Text shown |
────────

Curious about Resolve: What Does It Mean to You? And Do You Have and Use It?
Definition of Resolve: To separate the component parts of; to reduce to the constituent elements; said of compound substances; hence, sometimes, to melt, or dissolve. To be settled in opinion; to be convinced.
“Your success and happiness lies in you. Resolve to keep happy, and your joy and you shall form an invincible host against difficulties.” - Helen Keller, American author
I chose “resolve” for this week’s theme, because I was so inspired by Dan Kennedy’s excellent article in his monthly, marketing letter.
To quote him, “For most, the legitimacy of resolve is an unwelcome idea. Whether or not you take a midnight utterance at a party seriously isn’t important, but to what extent you subscribe to the legitimacy of resolve is vital. The sports cliché is that big games tend to be won by the team that wants it most and refused not to win. Yes, talent matters, but less than resolve. Personally, I think I have little if any talent, but I’ve had a whole lot of resolve throughout my life.”
I started to think about the power of the word resolve as I was finding so many great quotations. Don’t you feel that you would be more likely to achieve your goals and intentions if you stated, “I resolve to accomplish this?”
Let me share some of the quotations I found:
- “To make our way, we must have firm resolve, persistence, tenacity. We must gear ourselves to work hard all the way. We can never let up.” - Ralph Bunche, American diplomat
- “Wise to resolve, and patient to perform.” – Homer, Greek poet
- “Resolve to edge in a little reading every day, if it is but a single sentence. If you gain fifteen minutes a day, it will make itself felt at the end of the year.” - Horace Mann, American educator
- “The function of a genius is not to give new answers, but to pose new questions which time and mediocrity can resolve.” - Hugh Trevor-Roper, English historian
- “There is no chance, no destiny, no fate, that can circumvent or hinder or control the firm resolve of a determined soul.” - Ella Wheeler Wilcox, American writer
- “Divide each difficulty into as many parts as is feasible and necessary to resolve it.” – Rene Descartes, French mathematician
- “Determination gives you the resolve to keep going in spite of the roadblocks that lay before you.” - Denis Waitley, American writer
And a few more:
- “I was only the servant of my country and had I, at any moment, failed to express her unflinching resolve to fight and conquer, I should at once have been rightly cast aside.” - Winston Churchill, British statesman
- “This is the moment when we must come together to save this planet. Let us resolve that we will not leave our children a world where the oceans rise and famine spreads and terrible storms devastate our lands.” - Barack Obama, American President
- “There is no scarcity of opportunity to make a living at what you love; there's only scarcity of resolve to make it happen.” - Wayne Dyer, American psychologist
- “However, lifestyle intervention requires discipline with a tangible end result that is within reach. It requires personal resolve, a lifelong commitment.” - Tim Holden, American politician
- “I just think that there are those people that their resolve is strengthened by what it is that's keeping them down, and there are some people that will buckle under it. You never know which one is which until you get into the eighth or ninth round of the fight.” - Ron Perlman, American actor
- “If you resolve to give up smoking, drinking and loving, you don't actually live longer; it just seems longer.” - Clement Freud, British writer
- “In life there are no problems, that is, objective and external choices; there is only the life which we do not resolve as a problem but which we live as an experience, whatever the final result may be.” - Alberto Moravia, Italian novelist
And I do love two more for you to think about this week:
“Resolve and thou art free.” - Henry Wadsworth Longfellow, American poet
“Resolve not to be poor: whatever you have, spend less. Poverty is a great enemy to human happiness; it certainly destroys liberty, and it makes some virtues impracticable, and others extremely difficult.” - Samuel Johnson, English author
What do you resolve to achieve? I would love to read your feedback.

────────

The data |
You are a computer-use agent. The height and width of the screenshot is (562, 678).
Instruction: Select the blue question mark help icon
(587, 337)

────────

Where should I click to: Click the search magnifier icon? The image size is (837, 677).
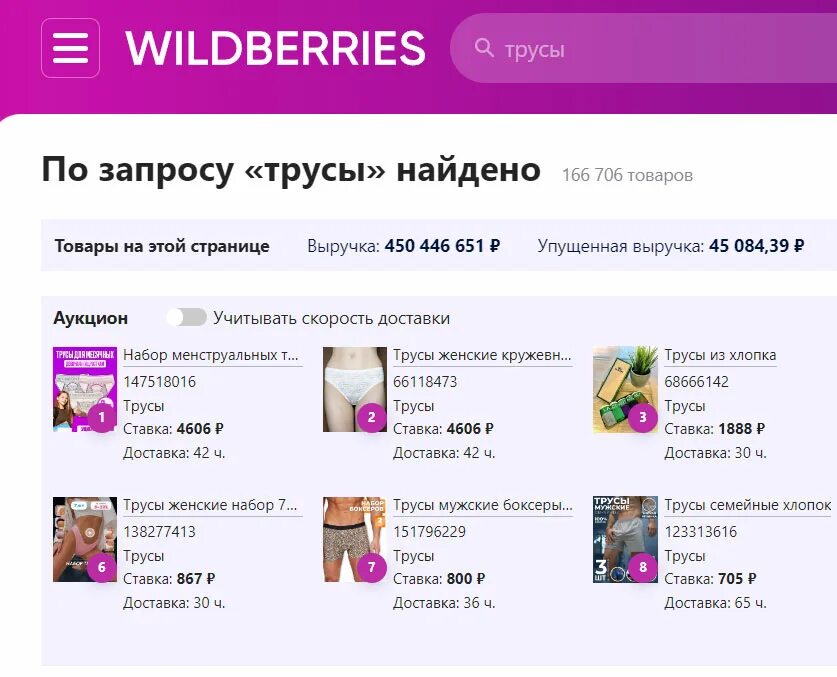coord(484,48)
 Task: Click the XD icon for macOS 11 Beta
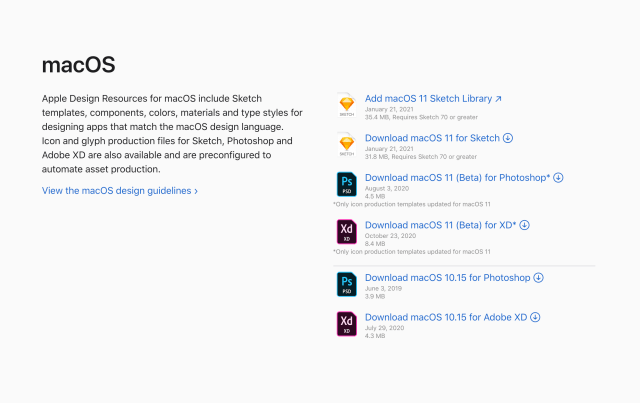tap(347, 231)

────────

Exercise set |
#1 In one to three sentences, explain why the post on resolve gives "resolve" as this week's theme.
#2 Please copy the post on resolve exactly, beginning at the words that have "Definition of Resolve: To" and stopping after "to be convinced.".
The lines have no connection to the post on resolve.

Expected responses |
#1 The writer chose "resolve" as the week's theme because Dan Kennedy's excellent article in his monthly marketing letter was a great inspiration.

#2
Definition of Resolve: To separate the component parts of; to reduce to the constituent elements; said of compound substances; hence, sometimes, to melt, or dissolve. To be settled in opinion; to be convinced.